**REQUIREMENT**
Present the following data again exactly as it is shown.

[Stored data entries]
===
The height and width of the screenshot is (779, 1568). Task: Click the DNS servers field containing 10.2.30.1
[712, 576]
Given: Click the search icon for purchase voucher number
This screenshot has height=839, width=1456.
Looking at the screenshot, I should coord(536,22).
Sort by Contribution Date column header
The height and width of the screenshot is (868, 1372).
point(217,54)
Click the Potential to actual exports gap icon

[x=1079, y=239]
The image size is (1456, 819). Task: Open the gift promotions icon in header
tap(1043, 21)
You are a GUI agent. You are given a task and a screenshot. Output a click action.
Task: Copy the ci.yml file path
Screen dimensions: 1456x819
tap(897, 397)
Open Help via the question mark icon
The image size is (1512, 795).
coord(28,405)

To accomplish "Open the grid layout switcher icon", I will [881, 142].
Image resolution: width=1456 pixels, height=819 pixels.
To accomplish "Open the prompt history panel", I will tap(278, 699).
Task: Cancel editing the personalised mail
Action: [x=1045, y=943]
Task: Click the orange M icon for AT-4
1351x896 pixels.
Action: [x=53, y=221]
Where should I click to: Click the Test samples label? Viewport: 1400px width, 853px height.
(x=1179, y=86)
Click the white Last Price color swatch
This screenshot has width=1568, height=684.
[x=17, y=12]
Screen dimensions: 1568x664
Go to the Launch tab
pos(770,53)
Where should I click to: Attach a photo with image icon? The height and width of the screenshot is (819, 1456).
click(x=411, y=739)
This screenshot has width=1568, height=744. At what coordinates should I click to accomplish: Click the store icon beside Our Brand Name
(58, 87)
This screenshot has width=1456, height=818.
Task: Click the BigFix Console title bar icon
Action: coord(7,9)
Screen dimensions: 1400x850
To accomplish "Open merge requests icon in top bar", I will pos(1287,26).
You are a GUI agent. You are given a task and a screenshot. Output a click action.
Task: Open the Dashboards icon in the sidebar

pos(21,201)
===
**EXPECTED OUTPUT**
The height and width of the screenshot is (779, 1568). Task: Click the DNS servers field containing 10.2.30.1
[712, 576]
Given: Click the search icon for purchase voucher number
This screenshot has height=839, width=1456.
Looking at the screenshot, I should coord(536,22).
Sort by Contribution Date column header
The height and width of the screenshot is (868, 1372).
point(217,54)
Click the Potential to actual exports gap icon

[x=1079, y=239]
The image size is (1456, 819). Task: Open the gift promotions icon in header
tap(1043, 21)
You are a GUI agent. You are given a task and a screenshot. Output a click action.
Task: Copy the ci.yml file path
Screen dimensions: 1456x819
tap(897, 397)
Open Help via the question mark icon
The image size is (1512, 795).
coord(28,405)

To accomplish "Open the grid layout switcher icon", I will [881, 142].
Image resolution: width=1456 pixels, height=819 pixels.
To accomplish "Open the prompt history panel", I will tap(278, 699).
Task: Cancel editing the personalised mail
Action: [x=1045, y=943]
Task: Click the orange M icon for AT-4
1351x896 pixels.
Action: [x=53, y=221]
Where should I click to: Click the Test samples label? Viewport: 1400px width, 853px height.
(x=1179, y=86)
Click the white Last Price color swatch
This screenshot has width=1568, height=684.
[x=17, y=12]
Screen dimensions: 1568x664
Go to the Launch tab
pos(770,53)
Where should I click to: Attach a photo with image icon? The height and width of the screenshot is (819, 1456).
click(x=411, y=739)
This screenshot has width=1568, height=744. At what coordinates should I click to accomplish: Click the store icon beside Our Brand Name
(58, 87)
This screenshot has width=1456, height=818.
Task: Click the BigFix Console title bar icon
Action: coord(7,9)
Screen dimensions: 1400x850
To accomplish "Open merge requests icon in top bar", I will pos(1287,26).
You are a GUI agent. You are given a task and a screenshot. Output a click action.
Task: Open the Dashboards icon in the sidebar

pos(21,201)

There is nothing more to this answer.